For students who found high school relatively easy, staring at the measurement of their performance is affirming. Even more affirming is the gap between their outcomes, in the form of grades, and their input, in the form of effort. The wider the gap, the smarter they feel, and this group of students is used to seeing a wide gap. The problem with that way of thinking is that it creates an inverse relationship between grades and effort. When their grades exceed their effort, they feel smart, and the wider the gap, the smarter they feel. But when their effort exceeds their grades, which can happen as they transition from high school to college, they feel dumb, and the wider this new gap the dumber they feel. This inverse relationship creates an inherent motivation to minimize effort, whether or not they’re succeeding. If they feel like they are succeeding, the bigger they want the gap to be, if they feel like they are failing, the smaller they want the gap to be.

If students redirect their focus from the scoreboard to the game of learning, an interesting thing happens. Focusing on learning creates a direct relationship between input and outcome: the more effort they invest, the greater the opportunity to learn. However, the calculus of competence is fundamentally different depending on how you define success. When the goal is to be smart, the formula is reduced to maximizing grades while minimizing effort. When the goal is to learn, the formula becomes about maximizing learning while optimizing effort. The more effective their effort, the more they can learn.

Not long ago a young man came to see me, distraught over his prospects of getting into a prestigious graduate school.
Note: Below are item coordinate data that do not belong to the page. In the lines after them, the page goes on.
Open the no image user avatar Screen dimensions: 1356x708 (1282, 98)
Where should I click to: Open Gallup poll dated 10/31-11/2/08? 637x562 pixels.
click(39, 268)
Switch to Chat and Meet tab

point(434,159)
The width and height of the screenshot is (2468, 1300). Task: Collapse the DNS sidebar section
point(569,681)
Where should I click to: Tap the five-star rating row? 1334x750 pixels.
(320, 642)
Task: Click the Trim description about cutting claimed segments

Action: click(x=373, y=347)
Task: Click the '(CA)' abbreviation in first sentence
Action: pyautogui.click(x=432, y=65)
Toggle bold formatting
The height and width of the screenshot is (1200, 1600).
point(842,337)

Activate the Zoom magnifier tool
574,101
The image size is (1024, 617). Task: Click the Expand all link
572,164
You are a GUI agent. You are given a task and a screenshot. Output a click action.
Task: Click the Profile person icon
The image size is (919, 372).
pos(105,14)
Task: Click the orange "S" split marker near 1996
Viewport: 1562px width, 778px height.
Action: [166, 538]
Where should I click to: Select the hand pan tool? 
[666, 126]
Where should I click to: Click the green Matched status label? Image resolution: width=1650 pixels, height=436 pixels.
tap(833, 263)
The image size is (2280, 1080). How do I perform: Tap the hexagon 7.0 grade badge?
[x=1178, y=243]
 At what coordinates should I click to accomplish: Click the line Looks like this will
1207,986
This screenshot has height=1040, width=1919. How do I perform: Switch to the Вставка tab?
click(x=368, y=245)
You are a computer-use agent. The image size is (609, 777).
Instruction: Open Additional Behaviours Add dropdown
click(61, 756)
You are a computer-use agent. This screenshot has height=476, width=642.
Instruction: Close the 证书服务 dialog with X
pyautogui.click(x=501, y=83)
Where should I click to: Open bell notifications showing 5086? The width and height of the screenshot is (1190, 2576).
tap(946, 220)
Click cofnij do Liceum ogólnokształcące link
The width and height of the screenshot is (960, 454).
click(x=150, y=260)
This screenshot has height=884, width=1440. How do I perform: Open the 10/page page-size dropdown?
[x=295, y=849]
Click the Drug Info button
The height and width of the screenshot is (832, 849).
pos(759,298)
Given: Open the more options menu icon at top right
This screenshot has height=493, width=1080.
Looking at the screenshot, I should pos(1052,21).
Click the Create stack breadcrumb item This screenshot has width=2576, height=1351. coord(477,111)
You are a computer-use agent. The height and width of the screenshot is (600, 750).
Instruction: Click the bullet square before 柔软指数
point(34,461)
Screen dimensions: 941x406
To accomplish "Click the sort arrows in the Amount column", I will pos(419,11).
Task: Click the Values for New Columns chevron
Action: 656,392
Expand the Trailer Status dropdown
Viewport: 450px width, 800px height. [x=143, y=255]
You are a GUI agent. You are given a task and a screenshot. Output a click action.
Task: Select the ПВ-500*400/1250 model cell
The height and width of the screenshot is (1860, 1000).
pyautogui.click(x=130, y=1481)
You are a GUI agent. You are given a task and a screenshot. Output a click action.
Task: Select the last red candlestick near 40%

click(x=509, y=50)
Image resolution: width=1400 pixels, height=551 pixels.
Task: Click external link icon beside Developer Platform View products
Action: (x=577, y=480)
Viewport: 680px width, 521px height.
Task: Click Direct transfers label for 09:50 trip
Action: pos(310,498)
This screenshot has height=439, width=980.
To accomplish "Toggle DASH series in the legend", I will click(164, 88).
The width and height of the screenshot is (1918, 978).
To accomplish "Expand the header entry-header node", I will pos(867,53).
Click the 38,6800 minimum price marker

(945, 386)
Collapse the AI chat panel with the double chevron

He feared the possibility had slipped away due to his lackluster academic performance. As he described his situation, it became clear that his fixation on his grades was consuming enormous amounts of his attention. Through our discussion, he was able to redirect his attention from his focus on grades and the goal of graduate school to his love of material science -- a shift made easier by his resignation that graduate school was now out of reach due to his grades.

Over the next couple of weeks, he reported feeling less stressed and more excited about learning than he ever had in college. The results of his first round of midterms were so strong that graduate school was back on the table. With that realization, his attention shifted back to his grades and calculating what he would need to score on the remaining exams in order to be a competitive applicant. His performance tanked.

Focusing on the measurement of our performance reinforces what researcher Carol Dweck calls a fixed mind-set. If students believe that how they perform at one moment in time exposes the limits of their potential rather than serving merely as a snapshot of where they are in the process of growing their abilities, feelings of struggle and uncertainty become threatening rather than an opportunity to grow. That is not to say that grades aren’t an important measurement of their performance -- measurements that influence, fairly or unfairly, their access to opportunity. But the point is, as clearly demonstrated in the case of the aspiring material-science graduate student, when students focus their energy through their attention on learning while optimizing effort, grades are a natural result of this effective learning process. In contrast, when they focus their energy through their attention on grades, learning may or may not result.

Even more important is the fact that when they set their intention to be genuinely curious and authentically excited by the challenge of finding connections between their current knowledge and new opportunities to understand, they experience the true joy of learning and all of the spoils that attend it. I will never forget the excitement that I saw on the face of the young engineering student struggling with Russian literature when it dawned on her that she got to decide how she would show up for her learning. There is no shame in going all in, and just maybe the rewards will outweigh the risks.